Tasks - ICDAR 2019 Robust Reading Challenge on Scanned Receipts OCR and Information Extraction

Dataset and Annotations

The dataset will have 1000 whole scanned receipt images. Each receipt image contains around about four key text fields, such as goods name, unit price and total cost, etc. The text annotated in the dataset mainly consists of digits and English characters. An example scanned receipt is shown below:

sample21.jpg

 

The dataset is split into a training/validation set (“trainval”) and a test set (“test”). The “trainval” set consists of 600 receipt images which will be made available to the participants along with their annotations. The “test” set consists of 400 images, which will be made available a few weeks before the submission deadline.

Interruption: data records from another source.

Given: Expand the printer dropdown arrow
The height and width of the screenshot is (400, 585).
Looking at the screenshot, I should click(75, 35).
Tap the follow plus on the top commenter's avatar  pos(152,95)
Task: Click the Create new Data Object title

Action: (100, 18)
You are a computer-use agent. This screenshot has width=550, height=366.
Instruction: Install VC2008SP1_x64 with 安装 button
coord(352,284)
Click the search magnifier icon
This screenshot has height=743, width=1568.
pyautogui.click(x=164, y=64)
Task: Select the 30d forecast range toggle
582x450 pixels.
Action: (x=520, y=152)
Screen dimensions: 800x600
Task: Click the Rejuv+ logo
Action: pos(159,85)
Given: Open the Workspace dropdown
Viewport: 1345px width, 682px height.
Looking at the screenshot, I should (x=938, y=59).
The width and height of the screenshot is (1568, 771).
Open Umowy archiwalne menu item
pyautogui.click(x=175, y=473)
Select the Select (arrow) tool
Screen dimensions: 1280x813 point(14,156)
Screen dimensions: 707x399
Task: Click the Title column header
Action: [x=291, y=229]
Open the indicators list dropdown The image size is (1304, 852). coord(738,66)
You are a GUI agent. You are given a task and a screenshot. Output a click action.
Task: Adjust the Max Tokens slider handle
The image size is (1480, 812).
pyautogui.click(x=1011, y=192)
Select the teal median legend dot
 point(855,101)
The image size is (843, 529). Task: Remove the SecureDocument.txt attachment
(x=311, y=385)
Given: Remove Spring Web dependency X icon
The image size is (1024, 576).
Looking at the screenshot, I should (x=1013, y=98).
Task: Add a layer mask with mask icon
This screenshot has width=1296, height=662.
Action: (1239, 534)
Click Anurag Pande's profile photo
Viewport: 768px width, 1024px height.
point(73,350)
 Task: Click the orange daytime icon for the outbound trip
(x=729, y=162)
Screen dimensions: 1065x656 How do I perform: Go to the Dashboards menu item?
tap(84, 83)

For receipt OCR task, each image in the dataset is annotated with text bounding boxes (bbox) and the transcript of each text bbox. Locations are annotated as rectangles with four vertices, which are in clockwise order starting from the top. Annotations for an image are stored in a text file with the same file name. The annotation format is similar to that of ICDAR2015 dataset, which is shown below:

x1_1, y1_1,x2_1,y2_1,x3_1,y3_1,x4_1,y4_1, transcript_1

x1_2,y1_2,x2_2,y2_2,x3_2,y3_2,x4_2,y4_2, transcript_2

x1_3,y1_3,x2_3,y2_3,x3_3,y3_3,x4_3,y4_3, transcript_3

For the information extraction task, each image in the dataset is annotated with a json file with format shown below:

{"Vt Pep Mocha": "4.95",

"Total": "$4.95",

"date": "14/03/2015",

   ……………

}

 

Task 1 - Scanned Receipt OCR

Task Description

Localizing and recognizing text are conventional tasks that has appeared in many previous competitions, such as the ICDAR Robust Reading Competition (RRC) 2013, ICDAR RRC 2015 and ICDAR RRC 2017 [1][2]. The aim of this task is to accurately localize texts with 4 vertices and recognize the text in the localized bounding boxes. The text localization ground truth will be at least in the level of words. Participants will be asked to submit a zip file containing results for all test images.

Evaluation Protocol

As participating teams may apply localization algorithms to locate text at different levels (e.g. text lines), for the evaluation of text localizazation in this task, the methodology based on DetVal will be implemented. The methodology will address the problem of one-to-many and many to one correspondences of detected texts. In our evaluation protocol mean average precision (mAP) and average recall will be calculated, based on which F1 score will be computed and used for ranking [3]. A detected text is marked as true positive if 1) IoU with ground truth box(es) is larger than a given threshold; 2) the ground truth box has not been matched to another detection yet; and 3) the recognized text in the detected box matches the ground truth text.

 

Task 2 - Key Information Extraction from Scanned Receipts

Task Description

The aim of this task is to extract texts of a number of key fields from given receipts, and save the texts for each receipt image in a json file with format shown in Figure 3. Participants will be asked to submit a zip file containing results for all test invoice images.

Evaluation Protocol

For each test receipt image, the extracted text is compared to the ground truth. An extract text is marked as correct if both submitted content and category of the extracted text matches the groundtruth; Otherwise, marked as incorrect. The mAP is computed over all the extracted texts of all the test receipt images. F1 scored is computed based on mAP and recall. F1 score is used for ranking.

 

Important Dates

Registration open: February 10 – March 31, 2019

Training/validation dataset available: March 1, 2019

Submission open: April 15, 2019

Deadline for Competition participants: April 30, 2019